Quando ci sono stato, infatti, un bosco di alte robinie impegnava il panorama, impedendo la visuale.
Si poteva cercare qualche varco qua e là, ma solo varchi. Davvero un peccato.
Rientrato, avevo scritto al Sindaco di Gorizia, segnalando la situazione. Mi aveva risposto a strettissimo giro con tono garbato: proprietà privata, nulla può il Comune. Quello che le robinie private impedivano dalla sommità del Podgora mi è stato, però, consentito dalle adiacenze dell’imponente ossario di Oslavia, pochissimi chilometri a Nord. Vi riposano circa sessantamila caduti.
La vista spazia sul Sabotino, sul Monte Santo, sul San Gabriele, l’Isonzo e Gorizia.
Appena oltre svetta una serie di palazzoni che sembrano costruiti col Lego, ma tutti grigi, grigi grigissimi, rigorosamente allineati: Nova Goriça – e quello era il panorama di un Paese di Socialismo reale, benché “non allineato”. Il Sabotino era uno dei perni della difesa di Gorizia e ritenuto dall’esercito austroungarico inattaccabile. Ci avevano provato in tutti i modi le nostre truppe a prendere quel panettoncino brullo imbottito di gallerie, artiglierie, trincee e nidi di mitragliatrici. Bastarono, in un bel giorno di brutto tempo dell’inizio di agosto del 1916, meno di quaranta minuti per fare ciò che non si era riusciti a fare in un anno.
Per superare quello che non si era superato in un anno.
Per scrivere una pagina di gloria dei “Lupi di Toscana” (che in realtà erano di stanza a Brescia e Bergamo).
“Fu come l’ala che non lascia impronte, al primo grido avea già preso il Monte”, come scrisse D’Annunzio.
Niente attacco frontale in massa, niente pausa tra il fuoco di artiglieria e l’attacco delle fanterie.

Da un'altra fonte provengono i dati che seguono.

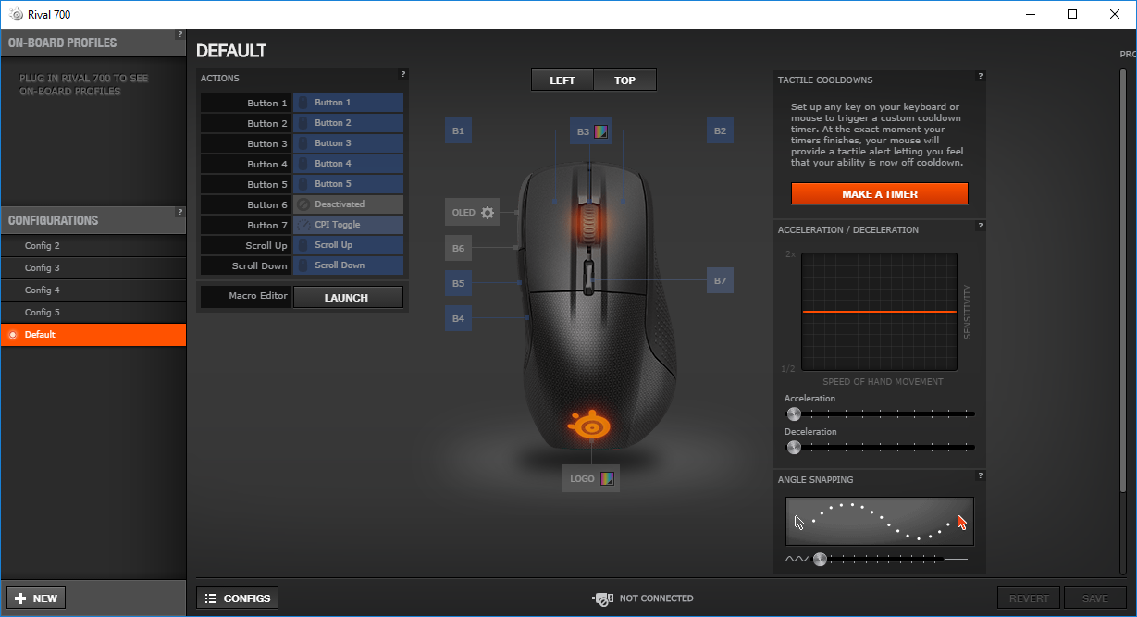1137x617 pixels.
Task: Click the ANGLE SNAPPING help question mark
Action: 980,476
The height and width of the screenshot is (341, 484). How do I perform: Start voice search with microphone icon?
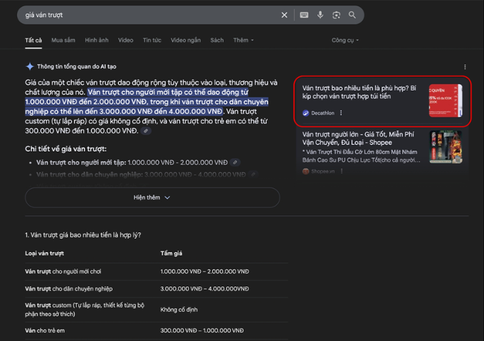[x=320, y=15]
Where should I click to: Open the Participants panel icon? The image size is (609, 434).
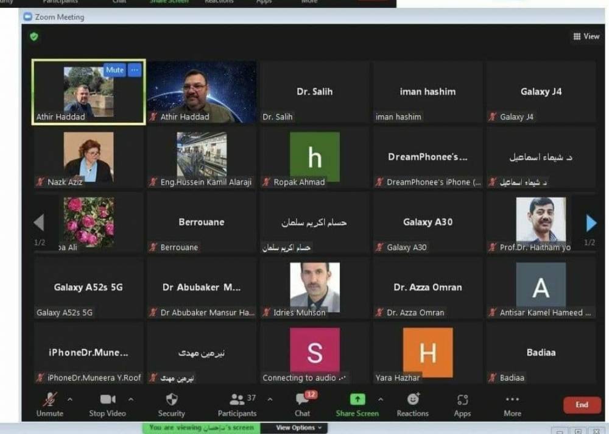(x=237, y=399)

Attacco immediato e a sorpresa, in pieno giorno, dopo un’accurata preparazione e coordinamento di quanto osservato dai temerari ricognitori e, a seguire, immediatamente, gli zappatori per il ripristino delle posizioni conquistate.
Non solo.
Un accorgimento – si legge – si rivelò decisivo: un cerchio di vernice bianca disegnato sulla schiena delle divise dei nostri soldati all’attacco. In questo modo l’artiglieria in appoggio evitò che al furibondo e micidiale fuoco nemico si aggiungesse l’orrore, la tragedia, la beffa di quello amico.
Sì, qualche secchio di vernice, dunque.
La semplicità a volte è davvero rivoluzionaria.